Exercise requirements ▸ Only the lines from the one that contains "Click the map location marker below popup" to the last line below, both included, should be transcribed. Pictures stay out of the copy.

Source material ▸
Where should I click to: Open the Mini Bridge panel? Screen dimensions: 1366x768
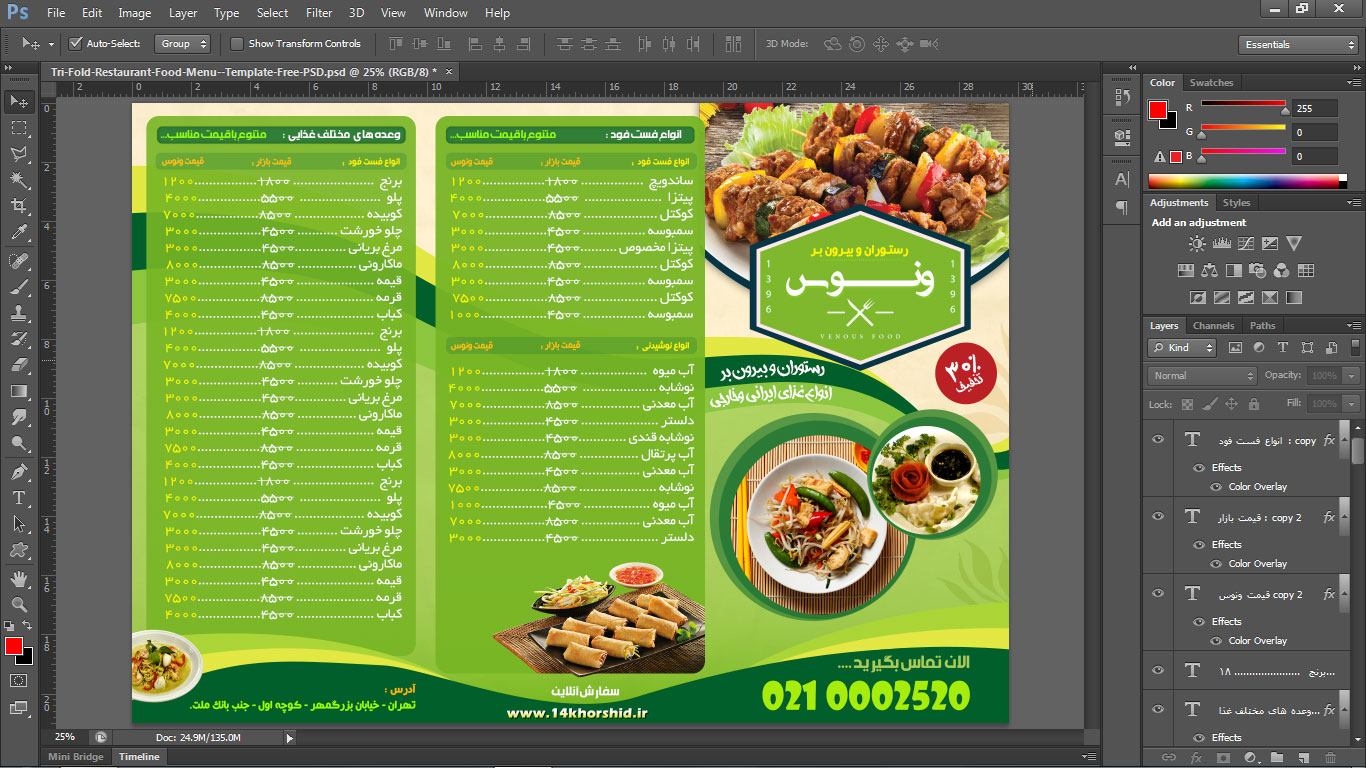point(76,757)
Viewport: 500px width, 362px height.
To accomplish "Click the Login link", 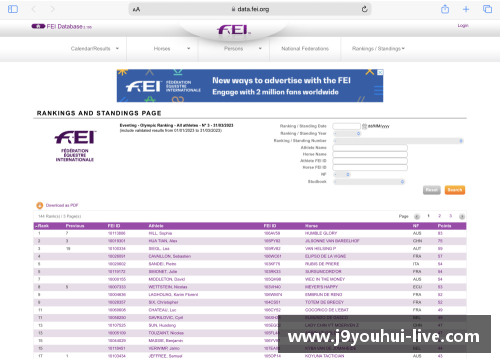I will (463, 26).
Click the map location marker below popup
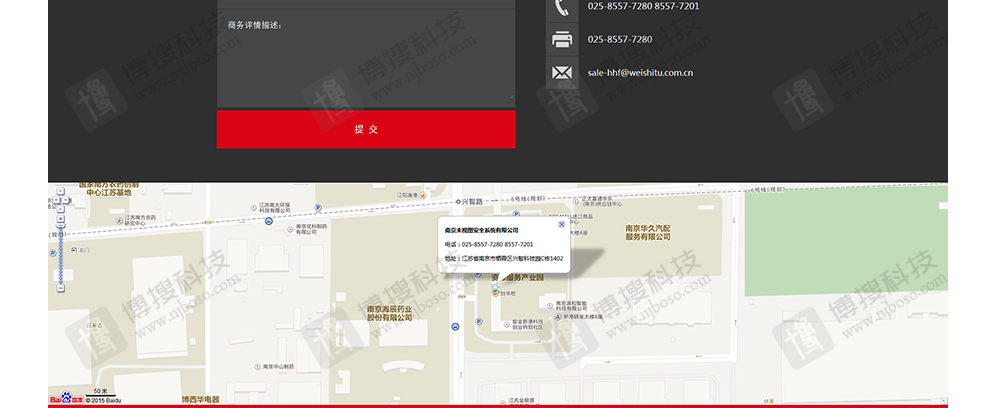The image size is (1000, 408). [494, 290]
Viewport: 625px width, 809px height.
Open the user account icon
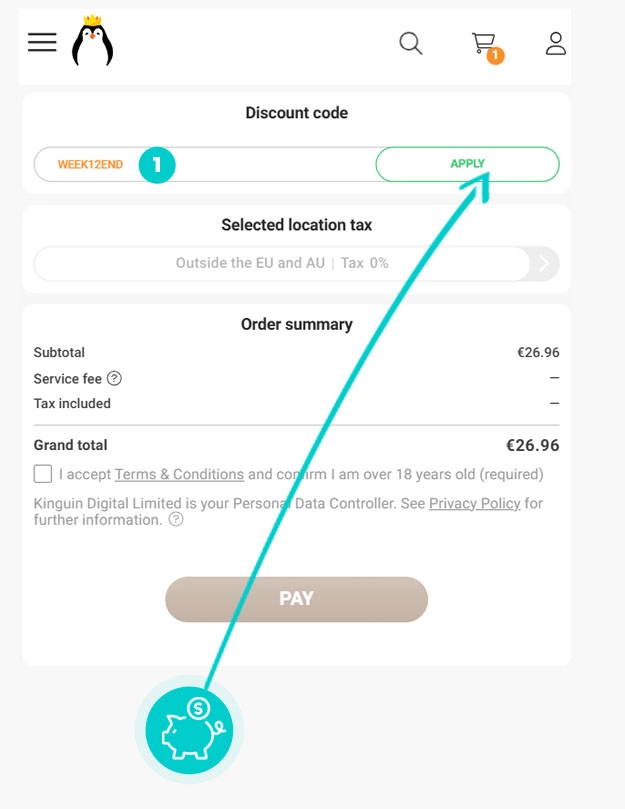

Exercise response ▸
Click the map location marker below popup
The image size is (1000, 408). [494, 290]
Viewport: 625px width, 809px height.
Open the user account icon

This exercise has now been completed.